Sewer

About IVGID’s Sewer Infrastructure
In order to treat an average of 474 million gallons of sewage annually our sewer infrastructure assets include:
- 105 miles of gravity lines and 14 miles of sewer force main between 6” to 24”
- 1,926 sewer manholes
- 20 sewer pump stations
- A wastewater treatment plant able to treat up to 2.1 million gallons daily
- 20 miles of effluent pipeline to Carson Valley
- A 900 acre wetland site located in the Carson Valley for effluent water
Total Sewer infrastructure replacement value: $325,000,000
Total assessed value of water and sewer infrastructure: $113,474,000 (2014 IVGID Audit Report)
Constructed in 1962, the IVGID Wastewater Resource Recovery Facility (Treatment Plant) receives an average of 1.3 million gallons of wastewater daily. The collection and export system for wastewater includes: 100 miles of sewer pipelines, 18 pumping stations, a half million-gallon storage tank, and a twenty-mile export pipeline taking treated effluent out of the Tahoe Basin for final disposal The wastewater treatment plant processes and disinfects wastewater using conventional biological treatment processes and solids handling facilities.
The wastewater treatment process from start to finish takes approximately 15 hours. The solids removed from the process are sent to Bentley Ranch for composting with other organic material. The export pipeline transports the plant’s secondary treated effluent to the IVGID wetlands in Douglas County.

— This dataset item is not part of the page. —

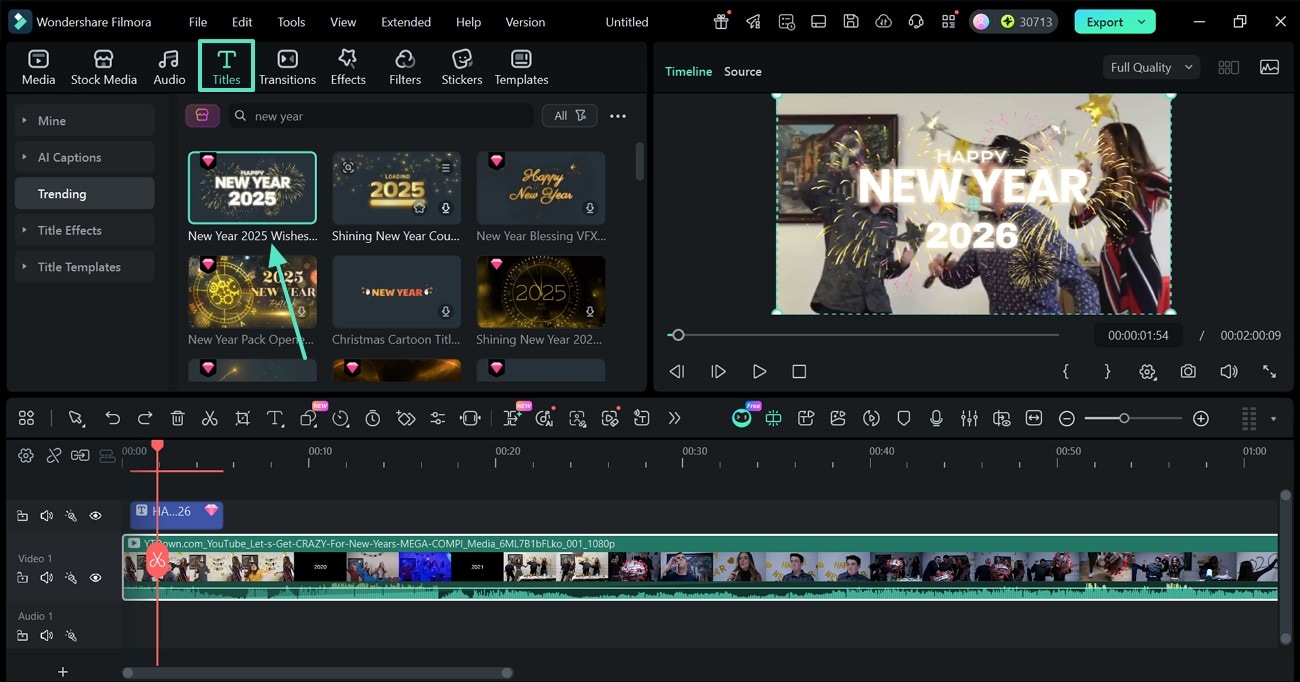Mute preview audio with the speaker icon

click(x=1229, y=371)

The Wetlands facility was built in 1983 with 87% funding from EPA Grants. The treated wastewater goes through final treatment by disposal through evaporation, transpiration (evaporation through plants), and percolation (seepage through soil). The water passes through several wetland lagoons on 290 acres of the 770 acre site. The system works in harmony with the existing warm-water wetlands, adapts to year-round fluctuations in weather and temperature, and meets state and EPA water quality requirements while providing unique wetlands habitat. The site includes a natural warm-water wetland and supports over 70 species of birds and mammals.
FOG – Fats, Oils, Grease
Residential homes need to make sure they are not putting fats, oils and grease (FOG) down their drains. These items can cause sewer backups into a home and lead to costly maintenance in the sewer infrastructure. FOG should be collected in a can or jar and then be disposed of in the trash. Reusable grease cans and heat resistant plastic liners are also available at the Public Works office for residents.

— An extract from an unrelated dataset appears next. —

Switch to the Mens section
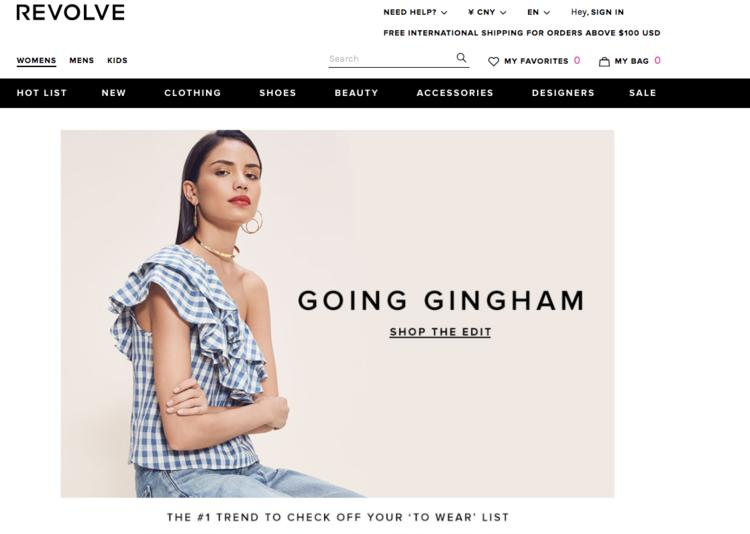The width and height of the screenshot is (750, 534). coord(81,61)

If you dump leftover food scraps, oils and grease down the drain, the greases and fats stick to the inside of the pipes. Grease causes sewer blockages and overflows that damage homes and threaten the environment. The best way to solve grease blockage problems is to keep FOG out of the drain in the first place. These items cause costly preventative maintenance in the sewer mains and pump stations, leading to increased sewer charges.
What Not To Flush
Flushable wipes, facial tissue, paper towels, cotton swabs and cotton balls, feminine sanitary products, FOG (fats, oils or greases), pharmaceutical products, unused medicine, and HHW (household hazardous waste). Toilets are not trash cans!
Flushable wipes are not flushable! Flushable wipes don’t disintegrate; try pulling and tearing at one or soak one in a cup of water for a day. What you’ll find is they don’t breakdown. Imagine what happens in your pipes, our sewer mains and sewer pumps. Wipes can clog the connection to the sewer line causing backups resulting in expensive repairs for the homeowners and/or cause back-ups that spill sewage into our fragile mountain environment.
- They cause wastewater backups into homes.
- Flushable wipes create blockages in wastewater pipes.
- They damage pumps and motors in the wastewater system.
- Please dispose of flushable wipes into a trash container.
Many drug stores offer a return program on unused medicine. Rite Aid and Safeway in King’s Beach both accept medicine; Raley’s in Incline Village does not. If you cannot access a recycling option, you may dispose of old medicine in the trash by crushing the pills, placing them back in the original package, place the container in a plastic bag and wrap the bag with tape; then dispose of it in your household trash.